On generalized Kummer surfaces and the orbifold Bogomolov-Miyaoka-Yau inequality

A generalized Kummer surface $X=Km(T,G)$ is the resolution of a quotient of a torus $T$ by a finite group of symplectic automorphisms $G$. We complete the classification of generalized Kummer surfaces by studying the two last groups which have not been yet studied.
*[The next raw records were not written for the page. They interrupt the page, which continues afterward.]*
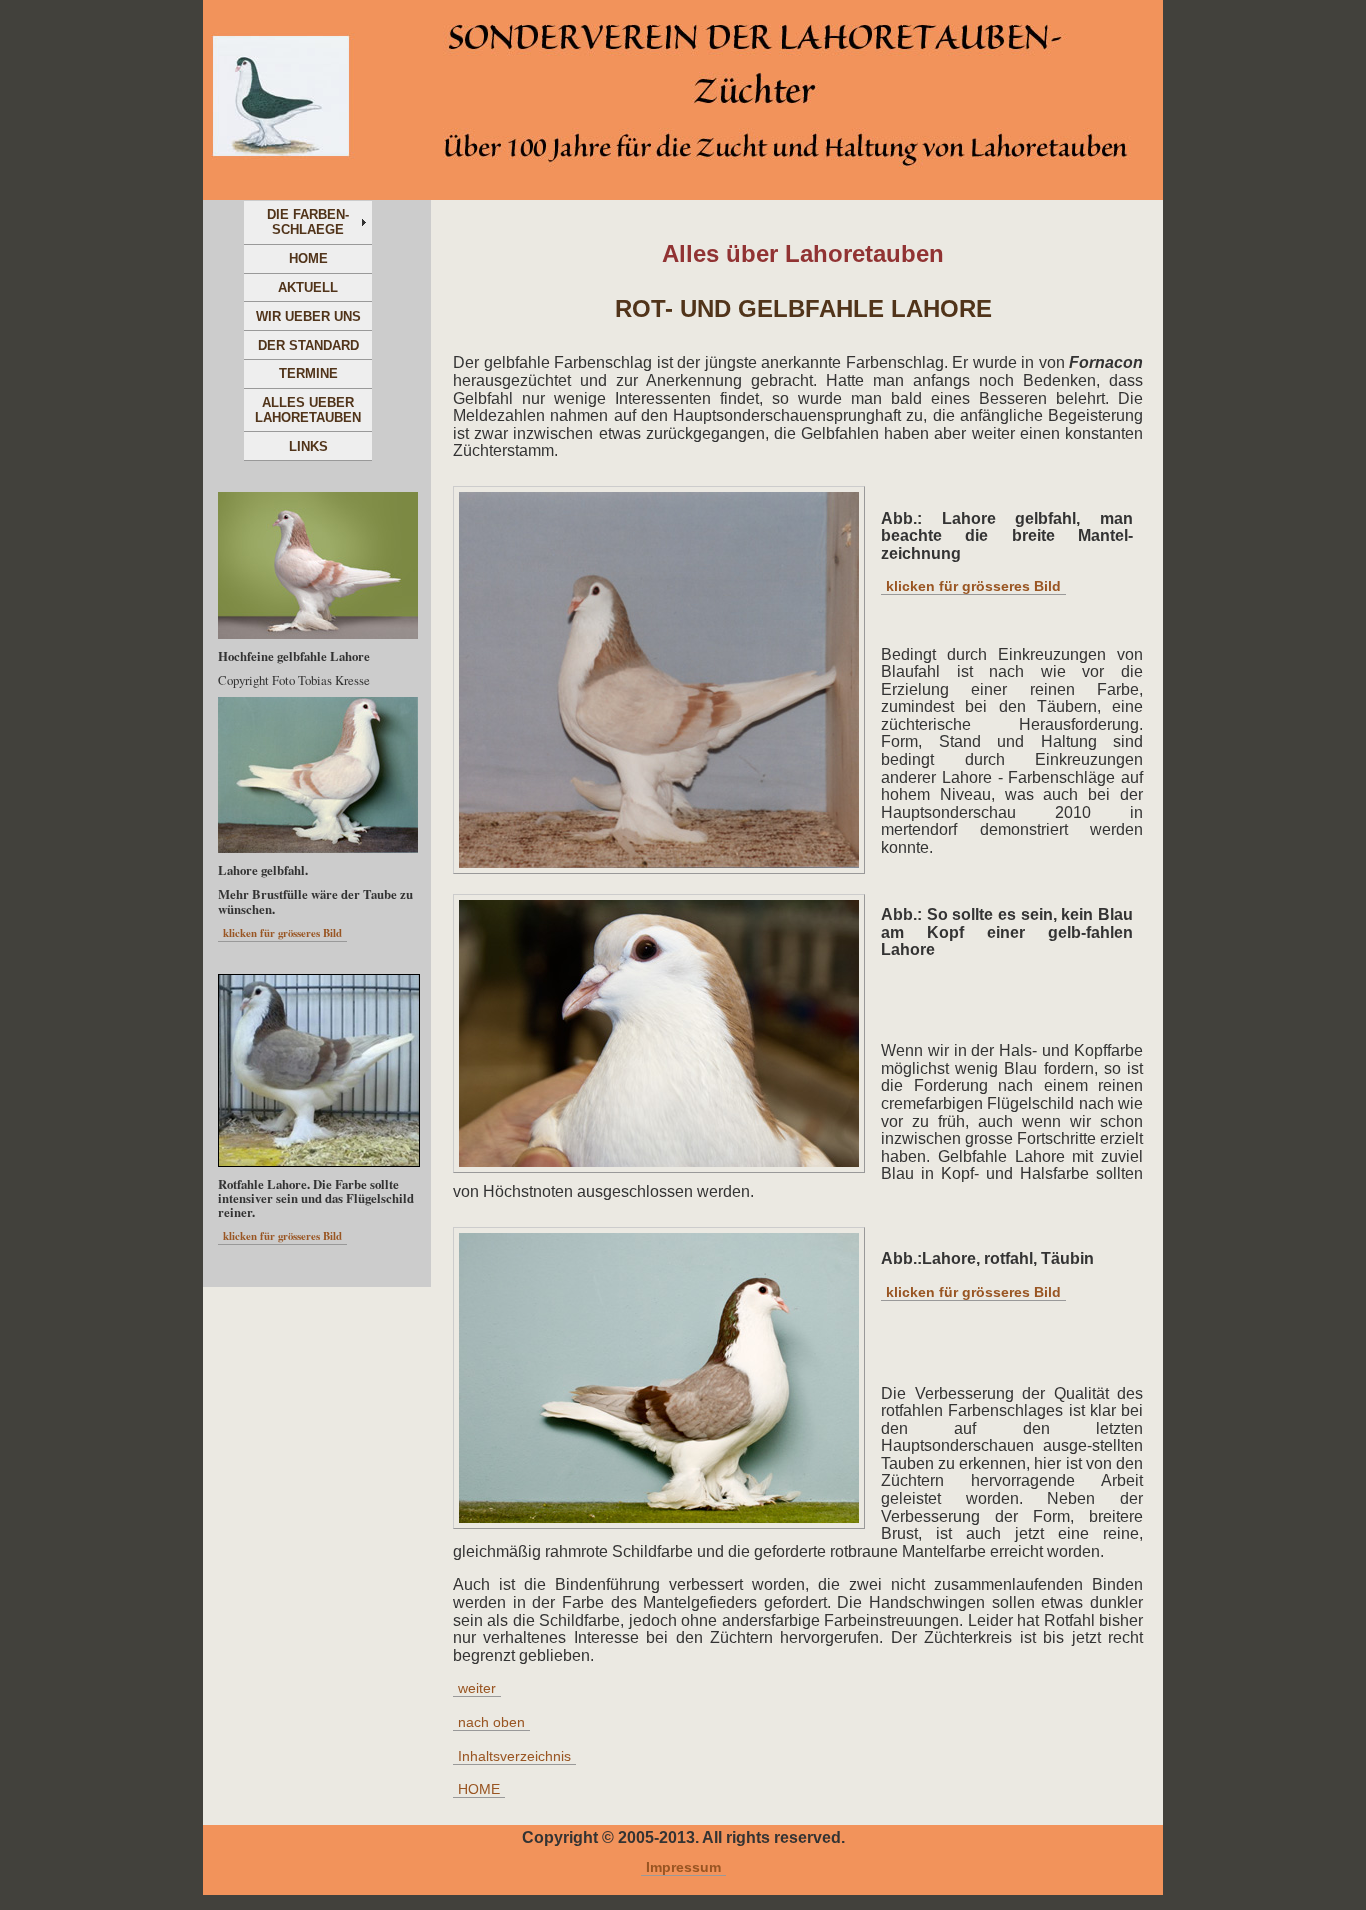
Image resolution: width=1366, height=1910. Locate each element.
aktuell (308, 287)
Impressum (683, 1867)
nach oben (491, 1722)
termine (308, 373)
For these surfaces, we compute the associated Kummer lattice $K_{G}$, which is the minimal primitive sub-lattice containing the exceptional curves of the resolution $X\to T/G$. We then prove that a K3 surface is a generalised Kummer surface of type $Km(T,G)$ if and only if its N\'eron-Severi group contains $K_{G}$. For smooth-orbifold surfaces $\mathcal{X}$ of Kodaira dimension $\geq 0$, Kobayashi proved the orbifold Bogomolov Miyaoka Yau inequality $c_{1}^{2}(\mathcal{X})\leq3c_{2}(\mathcal{X}).$ For Kodaira dimension $2$, the case of equality is characterised as $\mathcal{X}$ being uniformized by the complex $2$-ball $\mathbb{B}_{2}$. For smooth-orbifold K3 and Enriques surfaces we characterize the case of equality as being uniformized by $\mathbb{C}^{2}$.